## ASSIGNMENT
Whenever a line in the entries includes the word "computer", copy that line out.

+++ DATA EXCERPTS

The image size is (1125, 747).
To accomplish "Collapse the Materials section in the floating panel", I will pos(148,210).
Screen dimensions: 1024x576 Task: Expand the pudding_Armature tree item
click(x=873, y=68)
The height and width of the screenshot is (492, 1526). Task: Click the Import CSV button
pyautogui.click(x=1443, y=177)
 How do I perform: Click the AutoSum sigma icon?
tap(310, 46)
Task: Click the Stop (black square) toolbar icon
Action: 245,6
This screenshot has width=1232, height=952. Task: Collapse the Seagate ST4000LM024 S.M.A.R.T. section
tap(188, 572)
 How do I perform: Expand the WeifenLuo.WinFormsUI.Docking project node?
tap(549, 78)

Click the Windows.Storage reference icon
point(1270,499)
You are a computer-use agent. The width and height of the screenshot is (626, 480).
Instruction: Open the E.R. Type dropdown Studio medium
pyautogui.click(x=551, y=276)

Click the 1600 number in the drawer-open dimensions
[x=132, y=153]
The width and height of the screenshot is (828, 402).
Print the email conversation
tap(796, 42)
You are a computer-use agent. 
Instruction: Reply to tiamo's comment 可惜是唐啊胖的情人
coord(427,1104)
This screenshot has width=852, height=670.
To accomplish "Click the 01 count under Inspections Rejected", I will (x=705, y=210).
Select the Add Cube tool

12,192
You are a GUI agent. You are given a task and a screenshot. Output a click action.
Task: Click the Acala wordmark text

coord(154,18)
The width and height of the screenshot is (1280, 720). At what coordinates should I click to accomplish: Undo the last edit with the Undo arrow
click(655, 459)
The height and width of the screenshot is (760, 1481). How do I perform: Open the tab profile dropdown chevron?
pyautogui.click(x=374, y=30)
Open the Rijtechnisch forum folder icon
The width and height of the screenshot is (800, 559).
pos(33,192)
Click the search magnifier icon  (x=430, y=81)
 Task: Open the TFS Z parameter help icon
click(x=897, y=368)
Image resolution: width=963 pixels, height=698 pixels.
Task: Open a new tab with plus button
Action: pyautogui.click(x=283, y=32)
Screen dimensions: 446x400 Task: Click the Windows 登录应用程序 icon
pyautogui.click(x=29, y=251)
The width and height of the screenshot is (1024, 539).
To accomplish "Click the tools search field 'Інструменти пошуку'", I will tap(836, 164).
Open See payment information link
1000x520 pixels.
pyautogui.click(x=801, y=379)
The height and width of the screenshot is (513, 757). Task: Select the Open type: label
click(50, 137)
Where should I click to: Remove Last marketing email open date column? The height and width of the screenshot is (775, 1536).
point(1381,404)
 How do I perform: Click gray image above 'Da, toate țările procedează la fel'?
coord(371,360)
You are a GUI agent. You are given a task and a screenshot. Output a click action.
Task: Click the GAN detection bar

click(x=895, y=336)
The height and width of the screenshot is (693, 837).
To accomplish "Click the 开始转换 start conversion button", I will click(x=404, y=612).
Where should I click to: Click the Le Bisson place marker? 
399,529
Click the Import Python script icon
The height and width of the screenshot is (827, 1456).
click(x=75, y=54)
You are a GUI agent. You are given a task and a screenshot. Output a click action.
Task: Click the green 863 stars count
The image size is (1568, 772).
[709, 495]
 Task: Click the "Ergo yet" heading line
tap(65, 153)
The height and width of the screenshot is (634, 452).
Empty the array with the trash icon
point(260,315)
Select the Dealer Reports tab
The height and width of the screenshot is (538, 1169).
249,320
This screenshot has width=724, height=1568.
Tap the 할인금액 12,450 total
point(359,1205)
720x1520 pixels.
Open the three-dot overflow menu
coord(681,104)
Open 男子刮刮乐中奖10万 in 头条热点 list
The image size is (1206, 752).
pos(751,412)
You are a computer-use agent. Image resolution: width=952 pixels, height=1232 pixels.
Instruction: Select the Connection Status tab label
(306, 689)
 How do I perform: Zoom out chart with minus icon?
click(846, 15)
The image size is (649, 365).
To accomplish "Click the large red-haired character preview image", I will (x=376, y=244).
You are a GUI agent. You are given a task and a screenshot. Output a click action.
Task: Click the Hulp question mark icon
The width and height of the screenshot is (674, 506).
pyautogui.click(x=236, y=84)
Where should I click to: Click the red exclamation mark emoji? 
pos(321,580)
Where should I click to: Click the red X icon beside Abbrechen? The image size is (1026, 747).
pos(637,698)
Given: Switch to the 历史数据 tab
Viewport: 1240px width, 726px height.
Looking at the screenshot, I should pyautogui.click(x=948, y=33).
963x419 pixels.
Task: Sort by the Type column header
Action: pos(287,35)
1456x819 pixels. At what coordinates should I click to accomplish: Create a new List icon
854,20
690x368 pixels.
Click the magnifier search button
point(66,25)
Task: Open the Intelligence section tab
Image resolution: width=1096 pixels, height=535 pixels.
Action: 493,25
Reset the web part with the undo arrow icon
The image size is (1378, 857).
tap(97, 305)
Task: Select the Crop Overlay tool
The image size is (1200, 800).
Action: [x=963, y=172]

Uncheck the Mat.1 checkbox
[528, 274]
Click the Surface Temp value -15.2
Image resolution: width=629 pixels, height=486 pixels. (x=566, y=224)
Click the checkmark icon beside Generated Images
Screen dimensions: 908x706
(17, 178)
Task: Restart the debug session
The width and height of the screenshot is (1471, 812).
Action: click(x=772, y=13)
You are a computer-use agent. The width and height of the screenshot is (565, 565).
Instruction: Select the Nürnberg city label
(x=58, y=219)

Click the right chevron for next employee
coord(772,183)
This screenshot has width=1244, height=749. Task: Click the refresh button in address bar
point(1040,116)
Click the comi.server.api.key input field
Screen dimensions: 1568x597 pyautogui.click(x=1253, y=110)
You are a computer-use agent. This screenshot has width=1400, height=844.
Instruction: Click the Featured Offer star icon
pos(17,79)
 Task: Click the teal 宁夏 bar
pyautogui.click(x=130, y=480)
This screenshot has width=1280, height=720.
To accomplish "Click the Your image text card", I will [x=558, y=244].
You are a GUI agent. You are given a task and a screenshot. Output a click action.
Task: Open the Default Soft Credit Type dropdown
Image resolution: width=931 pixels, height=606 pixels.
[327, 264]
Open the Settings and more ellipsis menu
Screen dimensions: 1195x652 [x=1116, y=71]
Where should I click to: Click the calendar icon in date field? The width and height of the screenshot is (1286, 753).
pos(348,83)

++++++

## THE ANSWER
You are a computer-use agent. The width and height of the screenshot is (626, 480).
You are a computer-use agent. 
You are a computer-use agent. Image resolution: width=952 pixels, height=1232 pixels.
You are a computer-use agent. The width and height of the screenshot is (565, 565).
You are a computer-use agent. This screenshot has width=1400, height=844.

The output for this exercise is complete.